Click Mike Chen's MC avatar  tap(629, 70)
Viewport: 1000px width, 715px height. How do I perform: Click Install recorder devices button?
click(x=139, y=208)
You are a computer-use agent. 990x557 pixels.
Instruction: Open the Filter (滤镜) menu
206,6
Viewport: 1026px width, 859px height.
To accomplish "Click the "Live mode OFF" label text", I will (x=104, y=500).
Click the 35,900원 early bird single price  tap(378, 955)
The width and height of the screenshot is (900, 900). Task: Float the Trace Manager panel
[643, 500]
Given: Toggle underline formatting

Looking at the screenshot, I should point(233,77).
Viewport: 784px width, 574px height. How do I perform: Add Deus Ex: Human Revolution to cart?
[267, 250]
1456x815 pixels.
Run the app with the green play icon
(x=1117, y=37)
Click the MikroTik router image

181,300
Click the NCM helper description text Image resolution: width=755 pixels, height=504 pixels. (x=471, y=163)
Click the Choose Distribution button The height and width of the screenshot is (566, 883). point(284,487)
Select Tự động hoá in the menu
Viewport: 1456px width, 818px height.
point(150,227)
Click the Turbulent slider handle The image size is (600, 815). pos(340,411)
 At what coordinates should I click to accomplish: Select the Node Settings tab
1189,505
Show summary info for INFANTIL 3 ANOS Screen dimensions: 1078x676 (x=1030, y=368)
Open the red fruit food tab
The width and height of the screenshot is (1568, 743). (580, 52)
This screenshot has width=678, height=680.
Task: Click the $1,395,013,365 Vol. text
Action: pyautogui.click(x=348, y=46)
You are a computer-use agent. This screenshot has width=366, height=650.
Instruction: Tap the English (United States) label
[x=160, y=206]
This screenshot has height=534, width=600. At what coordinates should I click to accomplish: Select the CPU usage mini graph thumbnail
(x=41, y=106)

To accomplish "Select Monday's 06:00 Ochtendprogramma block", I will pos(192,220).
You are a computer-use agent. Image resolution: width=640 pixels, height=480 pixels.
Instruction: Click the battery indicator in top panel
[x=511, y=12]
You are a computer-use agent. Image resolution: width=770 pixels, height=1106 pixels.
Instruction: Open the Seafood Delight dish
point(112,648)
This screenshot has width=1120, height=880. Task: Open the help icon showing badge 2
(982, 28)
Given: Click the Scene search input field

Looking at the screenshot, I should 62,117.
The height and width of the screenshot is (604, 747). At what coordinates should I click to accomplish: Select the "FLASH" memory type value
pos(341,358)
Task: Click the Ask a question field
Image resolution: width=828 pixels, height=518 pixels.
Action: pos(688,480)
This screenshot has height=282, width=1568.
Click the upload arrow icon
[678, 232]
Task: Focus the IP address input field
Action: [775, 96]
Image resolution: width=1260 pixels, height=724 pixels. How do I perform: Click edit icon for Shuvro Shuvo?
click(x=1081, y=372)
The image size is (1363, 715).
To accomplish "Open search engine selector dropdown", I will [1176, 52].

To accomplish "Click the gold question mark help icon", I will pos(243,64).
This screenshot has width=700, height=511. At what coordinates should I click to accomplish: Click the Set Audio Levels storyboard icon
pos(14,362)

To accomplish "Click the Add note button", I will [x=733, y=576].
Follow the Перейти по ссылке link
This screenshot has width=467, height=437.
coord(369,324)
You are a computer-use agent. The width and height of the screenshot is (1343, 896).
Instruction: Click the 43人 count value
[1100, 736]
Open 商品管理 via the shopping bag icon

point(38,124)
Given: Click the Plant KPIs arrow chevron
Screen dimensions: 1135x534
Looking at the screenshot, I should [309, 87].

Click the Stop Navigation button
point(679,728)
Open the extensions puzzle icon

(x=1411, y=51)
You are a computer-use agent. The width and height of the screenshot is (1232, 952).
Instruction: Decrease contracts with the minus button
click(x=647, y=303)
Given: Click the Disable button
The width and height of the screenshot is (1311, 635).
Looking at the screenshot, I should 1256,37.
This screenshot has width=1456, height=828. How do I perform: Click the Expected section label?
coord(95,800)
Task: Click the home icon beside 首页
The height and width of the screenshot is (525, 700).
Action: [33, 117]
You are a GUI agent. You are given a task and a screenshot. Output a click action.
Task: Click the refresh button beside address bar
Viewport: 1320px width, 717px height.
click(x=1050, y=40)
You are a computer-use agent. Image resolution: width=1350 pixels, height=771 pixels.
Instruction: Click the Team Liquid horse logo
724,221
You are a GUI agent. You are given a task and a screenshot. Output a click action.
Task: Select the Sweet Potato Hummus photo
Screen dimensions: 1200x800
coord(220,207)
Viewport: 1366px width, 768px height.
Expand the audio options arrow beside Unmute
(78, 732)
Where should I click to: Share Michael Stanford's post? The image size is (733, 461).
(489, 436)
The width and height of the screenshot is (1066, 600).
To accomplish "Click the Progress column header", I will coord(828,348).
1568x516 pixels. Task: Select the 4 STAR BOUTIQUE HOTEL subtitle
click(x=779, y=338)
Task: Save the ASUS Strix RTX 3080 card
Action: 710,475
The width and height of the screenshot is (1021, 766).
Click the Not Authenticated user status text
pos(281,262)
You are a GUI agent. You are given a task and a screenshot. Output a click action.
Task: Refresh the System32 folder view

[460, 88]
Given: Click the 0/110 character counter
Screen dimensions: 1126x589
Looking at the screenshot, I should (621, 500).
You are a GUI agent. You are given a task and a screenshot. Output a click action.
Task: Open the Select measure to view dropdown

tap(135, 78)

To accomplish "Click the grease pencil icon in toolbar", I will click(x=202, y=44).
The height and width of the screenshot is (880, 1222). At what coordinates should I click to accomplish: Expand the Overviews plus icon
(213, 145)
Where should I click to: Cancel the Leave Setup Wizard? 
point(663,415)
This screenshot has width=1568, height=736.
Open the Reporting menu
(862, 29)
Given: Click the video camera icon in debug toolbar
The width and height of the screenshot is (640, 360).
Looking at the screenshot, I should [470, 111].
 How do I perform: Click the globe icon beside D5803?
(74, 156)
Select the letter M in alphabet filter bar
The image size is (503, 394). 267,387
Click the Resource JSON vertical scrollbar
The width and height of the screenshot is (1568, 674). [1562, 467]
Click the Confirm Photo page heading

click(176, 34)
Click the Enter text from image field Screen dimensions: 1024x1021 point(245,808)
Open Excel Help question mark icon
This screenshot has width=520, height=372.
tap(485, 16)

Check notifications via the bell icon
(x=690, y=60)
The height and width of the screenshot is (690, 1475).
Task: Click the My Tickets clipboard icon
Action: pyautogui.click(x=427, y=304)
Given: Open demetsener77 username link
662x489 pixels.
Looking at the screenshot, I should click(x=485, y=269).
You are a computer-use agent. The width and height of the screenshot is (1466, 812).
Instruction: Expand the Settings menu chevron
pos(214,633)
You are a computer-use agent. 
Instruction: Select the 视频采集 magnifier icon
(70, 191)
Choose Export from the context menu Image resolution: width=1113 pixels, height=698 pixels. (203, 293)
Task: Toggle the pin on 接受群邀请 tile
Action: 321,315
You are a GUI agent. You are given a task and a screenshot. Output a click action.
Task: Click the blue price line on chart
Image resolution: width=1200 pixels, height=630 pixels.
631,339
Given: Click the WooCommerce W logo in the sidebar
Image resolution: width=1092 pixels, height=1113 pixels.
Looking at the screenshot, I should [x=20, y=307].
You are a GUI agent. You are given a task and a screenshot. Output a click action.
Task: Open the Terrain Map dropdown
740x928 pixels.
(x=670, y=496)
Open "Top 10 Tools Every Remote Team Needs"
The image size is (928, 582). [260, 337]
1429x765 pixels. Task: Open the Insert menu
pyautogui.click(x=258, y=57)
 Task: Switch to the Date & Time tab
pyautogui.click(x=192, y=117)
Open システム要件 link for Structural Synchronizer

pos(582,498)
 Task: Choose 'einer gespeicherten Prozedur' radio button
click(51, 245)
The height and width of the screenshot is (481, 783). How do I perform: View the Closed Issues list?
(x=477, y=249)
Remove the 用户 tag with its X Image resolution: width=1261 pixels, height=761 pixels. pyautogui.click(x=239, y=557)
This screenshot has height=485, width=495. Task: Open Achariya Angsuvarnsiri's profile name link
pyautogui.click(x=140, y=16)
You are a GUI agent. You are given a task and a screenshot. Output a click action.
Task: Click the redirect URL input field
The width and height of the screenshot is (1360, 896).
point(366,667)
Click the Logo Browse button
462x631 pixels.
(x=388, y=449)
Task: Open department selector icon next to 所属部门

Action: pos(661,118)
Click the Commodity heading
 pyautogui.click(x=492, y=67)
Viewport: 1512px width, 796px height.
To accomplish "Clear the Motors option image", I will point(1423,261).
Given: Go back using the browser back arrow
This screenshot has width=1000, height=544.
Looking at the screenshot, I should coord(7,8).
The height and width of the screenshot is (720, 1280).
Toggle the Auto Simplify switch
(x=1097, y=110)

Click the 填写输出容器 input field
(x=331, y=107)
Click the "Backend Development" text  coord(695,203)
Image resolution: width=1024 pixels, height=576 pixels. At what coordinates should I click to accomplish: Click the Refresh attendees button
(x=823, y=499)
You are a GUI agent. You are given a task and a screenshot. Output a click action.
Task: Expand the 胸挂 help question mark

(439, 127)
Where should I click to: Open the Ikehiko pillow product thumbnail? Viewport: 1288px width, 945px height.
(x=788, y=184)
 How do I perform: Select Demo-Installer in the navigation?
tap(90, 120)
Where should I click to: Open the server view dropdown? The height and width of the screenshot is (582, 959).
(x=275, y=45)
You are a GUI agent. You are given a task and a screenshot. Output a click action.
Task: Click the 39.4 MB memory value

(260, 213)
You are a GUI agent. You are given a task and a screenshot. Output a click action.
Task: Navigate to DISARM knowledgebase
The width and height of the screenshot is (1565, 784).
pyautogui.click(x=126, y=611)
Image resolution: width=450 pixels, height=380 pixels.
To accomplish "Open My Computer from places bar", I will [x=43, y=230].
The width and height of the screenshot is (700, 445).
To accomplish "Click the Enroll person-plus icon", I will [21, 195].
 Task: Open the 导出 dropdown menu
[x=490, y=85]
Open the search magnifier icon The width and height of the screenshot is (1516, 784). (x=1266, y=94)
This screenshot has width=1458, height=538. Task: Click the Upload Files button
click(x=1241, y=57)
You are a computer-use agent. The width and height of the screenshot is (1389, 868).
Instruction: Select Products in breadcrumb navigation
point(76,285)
+++
Task statement: Run a filter over the data above and keep each line that contains the word "toolbar".

Written answer:
To accomplish "Click the grease pencil icon in toolbar", I will click(x=202, y=44).
Given: Click the video camera icon in debug toolbar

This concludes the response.